Abatacept is prescribed together with methotrexate, another DMARD. This is because abatacept, as with the other biological DMARDs, is a foreign protein and may elicit an immune response by the host immune system. Methotrexate is a relatively small molecule that limits the immune response, thus sparing the foreign protein so that it can attenuate the host immune system’s response.

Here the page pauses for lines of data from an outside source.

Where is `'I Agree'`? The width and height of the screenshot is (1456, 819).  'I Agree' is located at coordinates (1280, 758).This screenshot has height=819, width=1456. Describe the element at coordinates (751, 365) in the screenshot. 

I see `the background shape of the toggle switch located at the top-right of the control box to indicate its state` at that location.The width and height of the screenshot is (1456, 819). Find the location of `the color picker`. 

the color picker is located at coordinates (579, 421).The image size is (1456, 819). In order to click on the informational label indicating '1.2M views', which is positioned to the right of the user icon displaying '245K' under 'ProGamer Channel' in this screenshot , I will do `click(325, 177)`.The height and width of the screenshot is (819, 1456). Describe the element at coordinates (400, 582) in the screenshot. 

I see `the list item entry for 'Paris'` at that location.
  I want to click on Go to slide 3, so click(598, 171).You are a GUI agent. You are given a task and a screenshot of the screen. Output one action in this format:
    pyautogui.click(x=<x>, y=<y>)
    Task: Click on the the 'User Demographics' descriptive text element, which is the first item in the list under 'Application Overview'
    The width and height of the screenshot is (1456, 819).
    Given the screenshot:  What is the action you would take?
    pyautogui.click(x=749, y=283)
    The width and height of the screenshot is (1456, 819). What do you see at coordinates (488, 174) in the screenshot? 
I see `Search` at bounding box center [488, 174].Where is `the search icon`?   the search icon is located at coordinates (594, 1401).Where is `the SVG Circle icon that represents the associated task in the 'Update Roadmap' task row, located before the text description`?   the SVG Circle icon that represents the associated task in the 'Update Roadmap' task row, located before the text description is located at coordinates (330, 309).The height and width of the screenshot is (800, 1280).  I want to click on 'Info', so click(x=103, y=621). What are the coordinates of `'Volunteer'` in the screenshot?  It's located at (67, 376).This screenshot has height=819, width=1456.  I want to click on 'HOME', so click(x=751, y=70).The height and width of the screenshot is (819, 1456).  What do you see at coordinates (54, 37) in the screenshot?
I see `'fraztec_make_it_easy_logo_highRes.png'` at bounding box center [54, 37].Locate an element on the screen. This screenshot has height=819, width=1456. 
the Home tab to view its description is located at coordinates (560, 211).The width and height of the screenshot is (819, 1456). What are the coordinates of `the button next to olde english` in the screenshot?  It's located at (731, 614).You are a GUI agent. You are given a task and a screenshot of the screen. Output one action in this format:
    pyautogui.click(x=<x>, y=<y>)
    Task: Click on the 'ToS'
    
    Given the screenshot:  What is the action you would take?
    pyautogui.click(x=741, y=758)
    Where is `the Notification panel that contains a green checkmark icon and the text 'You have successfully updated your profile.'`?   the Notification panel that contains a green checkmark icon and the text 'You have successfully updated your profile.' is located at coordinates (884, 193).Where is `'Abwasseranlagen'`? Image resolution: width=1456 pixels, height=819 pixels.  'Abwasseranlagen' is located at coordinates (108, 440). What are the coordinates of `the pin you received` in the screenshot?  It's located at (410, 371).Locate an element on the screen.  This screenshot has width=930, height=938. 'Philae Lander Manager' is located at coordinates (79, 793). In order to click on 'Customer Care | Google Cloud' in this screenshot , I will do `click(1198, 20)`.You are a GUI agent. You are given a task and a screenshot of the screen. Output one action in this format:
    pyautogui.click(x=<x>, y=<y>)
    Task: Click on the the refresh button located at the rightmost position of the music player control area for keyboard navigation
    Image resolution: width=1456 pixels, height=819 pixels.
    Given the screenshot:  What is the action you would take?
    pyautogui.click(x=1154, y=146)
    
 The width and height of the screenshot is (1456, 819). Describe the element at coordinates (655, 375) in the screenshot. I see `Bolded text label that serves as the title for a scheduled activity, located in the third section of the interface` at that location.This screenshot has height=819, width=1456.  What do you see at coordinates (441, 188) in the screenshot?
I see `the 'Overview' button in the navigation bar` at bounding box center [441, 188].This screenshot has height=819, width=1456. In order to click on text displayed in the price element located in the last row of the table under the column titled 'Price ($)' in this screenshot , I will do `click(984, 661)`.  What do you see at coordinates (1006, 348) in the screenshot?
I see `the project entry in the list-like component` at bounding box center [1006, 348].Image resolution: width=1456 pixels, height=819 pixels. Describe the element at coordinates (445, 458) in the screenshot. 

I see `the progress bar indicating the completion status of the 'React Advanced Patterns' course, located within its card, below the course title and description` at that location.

Adalimumab (Humira) is a completely human MAb that exhibits high affinity and specificity for TNF-α, blocking binding to its receptors. Adalimumab is supplied as a prefilled syringe containing 40 mg adalimumab, or as an autoinjector system and self-administered as a subcutaneous injection every other week. In some patients who do not respond satisfactorily to this dose it has been prescribed for once-weekly injection


Anakinra (Kineret) is a recombinant antagonist at the IL-1 receptor. Chemically it is based on the structure of the IL-1RA receptor. It blocks the inflammatory actions of IL-1 by binding to it, thus blocking the cartilage degradation and inflammation caused by IL-1.


Etanercept (Enbrel) consists of a fully human amino acid sequence p75 TNFR11 dimer linked to the Fc of human IgG. It acts by blocking the binding of TNF-α to its receptor. It was the first biological approved by the US Food and Drug Administration (FDA) for the treatment of psoriatic arthritis. It is a dimer that can bind to two TNF-α receptors, whether free or cell bound, with very high affinity. As with several other MAb treatments, etanercept is often prescribed together with methotrexate.